» EXCERPTED PASSAGE:
-------------------------

I tried an experiment one day. Four katoras [bowls] of poster colour, red, green, yellow, blue. I shut the doors, the room was dark. Made the kids calm down, sit and be quiet first. Then asked them to close their eyes. Lots of titters, peeping through one eye. Then when they ad settled down, I didn't want idly shut eyes to dream up something horrible. I asked them to think of a time when they were happy. They when they opened their eyes, I asked them if happiness has a colour.
They picked their colour. Washim was quite disdainful of this whole exercise. I'm sure he saw through me, I was just playing by ear.
Then I wanted them to play around with the colours, so I asked them if they had one thing to choose as their favourite in the whole world, what would they pick?

It was crazy. The kind of things the kids said were everything from the absurd to the profound to the dogmatic.

I don't know what I was doing there. Pata nahin. But it was good. I'll go there next hols I think. To see. Maybe it didn't mean anything, who knows. I worry about Ganesh, Congress, Gunja who was the only girl there. I wonder and don't want to contemplate why so few girls were found, and what worse fate might have come their way. Washim. I saw a kid the other day, on the road, he looked just like him. Washim being Washim, he might have run away. It might actually be him. Ehsaas. I can't translate that. Something between emotion, sensation, feeling, and responsibility?

-------------------------

» PROVIDED RECORDS:

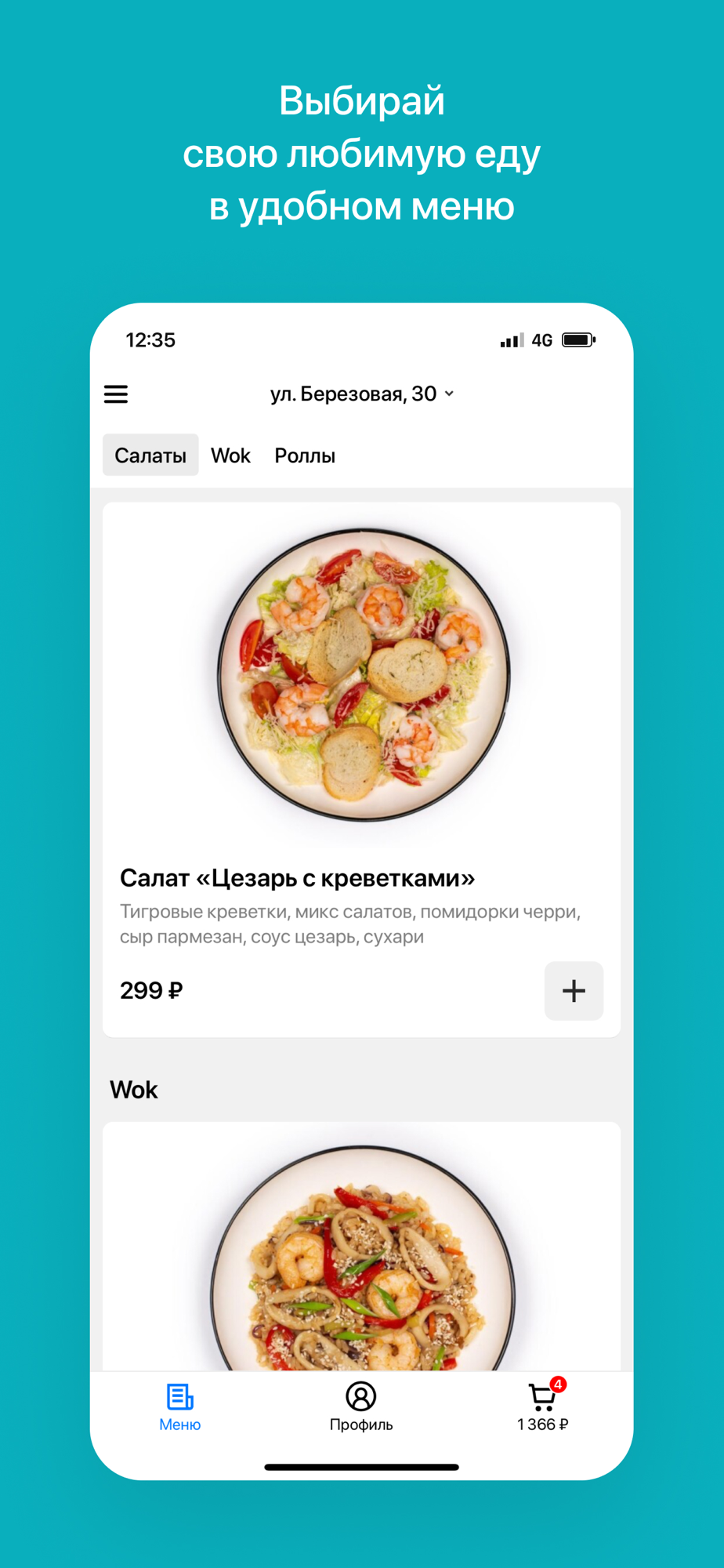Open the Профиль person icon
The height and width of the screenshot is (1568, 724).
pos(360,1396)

-------------------------

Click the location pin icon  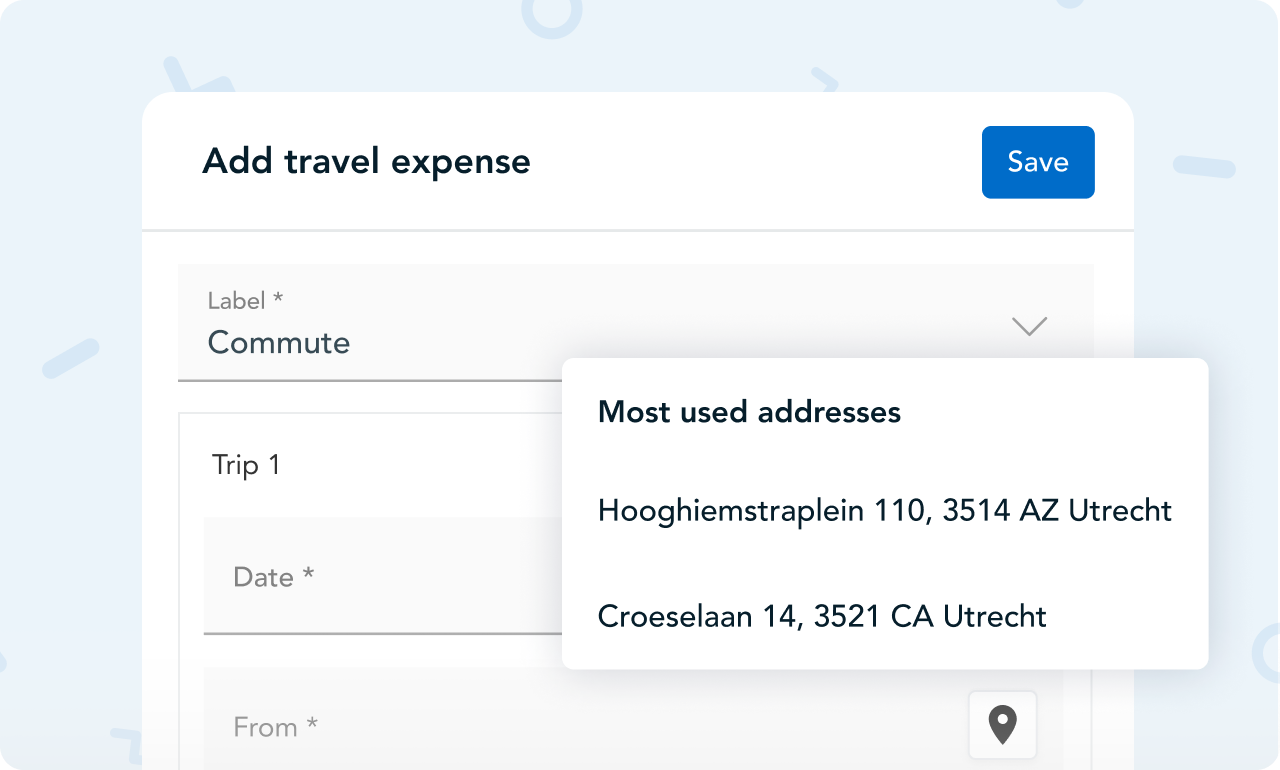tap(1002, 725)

-------------------------

» TASK 1: In the color-experiment passage, which four colors of poster paint did the writer set out?
» TASK 2: Why, according to the color-experiment passage, did the writer ask the kids to think of a time when they were happy? Explain in one to three sentences.
» TASK 3:
Does the color-experiment passage support each of these statements? Answer yes or no for each, quoting the deciding words exactly.
(a) Gunja was the only girl present.
(b) Washim was enthusiastic about the exercise.
(c) The writer can translate the word "Ehsaas."

» PROBLEM SOLUTION 1: Red, green, yellow, and blue.

» PROBLEM SOLUTION 2: The writer did not want the kids' idly shut eyes to dream up something horrible, so the writer gave them a happy memory to think about instead.

» PROBLEM SOLUTION 3:
(a) Yes: "Gunja who was the only girl there."
(b) No: "Washim was quite disdainful of this whole exercise."
(c) No: "I can't translate that."